--- start ---

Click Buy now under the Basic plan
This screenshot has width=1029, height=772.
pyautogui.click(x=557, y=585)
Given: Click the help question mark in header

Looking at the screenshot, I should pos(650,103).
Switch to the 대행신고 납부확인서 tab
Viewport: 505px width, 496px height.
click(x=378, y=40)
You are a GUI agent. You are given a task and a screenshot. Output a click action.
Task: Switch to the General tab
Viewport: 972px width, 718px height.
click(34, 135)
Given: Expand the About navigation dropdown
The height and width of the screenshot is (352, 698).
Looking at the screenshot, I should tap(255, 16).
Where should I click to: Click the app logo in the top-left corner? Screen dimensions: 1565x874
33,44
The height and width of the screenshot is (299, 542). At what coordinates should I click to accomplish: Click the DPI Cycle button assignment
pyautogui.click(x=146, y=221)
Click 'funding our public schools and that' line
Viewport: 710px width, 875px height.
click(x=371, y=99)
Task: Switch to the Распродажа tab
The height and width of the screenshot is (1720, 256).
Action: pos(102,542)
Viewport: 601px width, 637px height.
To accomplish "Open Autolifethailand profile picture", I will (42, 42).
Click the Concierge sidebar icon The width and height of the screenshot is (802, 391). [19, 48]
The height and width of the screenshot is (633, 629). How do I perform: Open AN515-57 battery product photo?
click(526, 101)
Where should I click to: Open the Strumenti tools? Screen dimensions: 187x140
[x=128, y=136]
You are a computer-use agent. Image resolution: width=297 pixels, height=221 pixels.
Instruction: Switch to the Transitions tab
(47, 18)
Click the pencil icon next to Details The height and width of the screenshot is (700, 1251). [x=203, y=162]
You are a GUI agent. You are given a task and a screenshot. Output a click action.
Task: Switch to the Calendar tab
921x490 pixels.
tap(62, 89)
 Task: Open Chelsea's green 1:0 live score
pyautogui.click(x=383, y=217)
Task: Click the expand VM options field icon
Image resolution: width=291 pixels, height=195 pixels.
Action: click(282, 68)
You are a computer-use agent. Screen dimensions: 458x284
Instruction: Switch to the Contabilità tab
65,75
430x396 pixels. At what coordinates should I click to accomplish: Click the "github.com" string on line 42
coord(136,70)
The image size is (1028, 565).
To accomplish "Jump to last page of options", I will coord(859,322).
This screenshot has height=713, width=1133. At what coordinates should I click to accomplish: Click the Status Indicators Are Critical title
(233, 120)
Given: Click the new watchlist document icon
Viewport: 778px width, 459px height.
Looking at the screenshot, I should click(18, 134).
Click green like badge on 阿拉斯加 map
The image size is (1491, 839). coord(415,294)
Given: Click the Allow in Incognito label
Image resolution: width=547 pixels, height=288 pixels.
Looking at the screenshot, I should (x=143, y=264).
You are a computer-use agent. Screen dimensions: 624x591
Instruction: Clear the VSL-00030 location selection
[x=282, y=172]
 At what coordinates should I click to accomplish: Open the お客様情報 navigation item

--- end ---

Reproduce verbatim the stretch of material from the line that contains "Given: Expand the About navigation dropdown" through the line that contains "pyautogui.click(x=383, y=217)", including both of those lines.

Given: Expand the About navigation dropdown
The height and width of the screenshot is (352, 698).
Looking at the screenshot, I should tap(255, 16).
Where should I click to: Click the app logo in the top-left corner? Screen dimensions: 1565x874
33,44
The height and width of the screenshot is (299, 542). At what coordinates should I click to accomplish: Click the DPI Cycle button assignment
pyautogui.click(x=146, y=221)
Click 'funding our public schools and that' line
Viewport: 710px width, 875px height.
click(x=371, y=99)
Task: Switch to the Распродажа tab
The height and width of the screenshot is (1720, 256).
Action: pos(102,542)
Viewport: 601px width, 637px height.
To accomplish "Open Autolifethailand profile picture", I will (42, 42).
Click the Concierge sidebar icon The width and height of the screenshot is (802, 391). [19, 48]
The height and width of the screenshot is (633, 629). How do I perform: Open AN515-57 battery product photo?
click(526, 101)
Where should I click to: Open the Strumenti tools? Screen dimensions: 187x140
[x=128, y=136]
You are a computer-use agent. Image resolution: width=297 pixels, height=221 pixels.
Instruction: Switch to the Transitions tab
(47, 18)
Click the pencil icon next to Details The height and width of the screenshot is (700, 1251). [x=203, y=162]
You are a GUI agent. You are given a task and a screenshot. Output a click action.
Task: Switch to the Calendar tab
921x490 pixels.
tap(62, 89)
 Task: Open Chelsea's green 1:0 live score
pyautogui.click(x=383, y=217)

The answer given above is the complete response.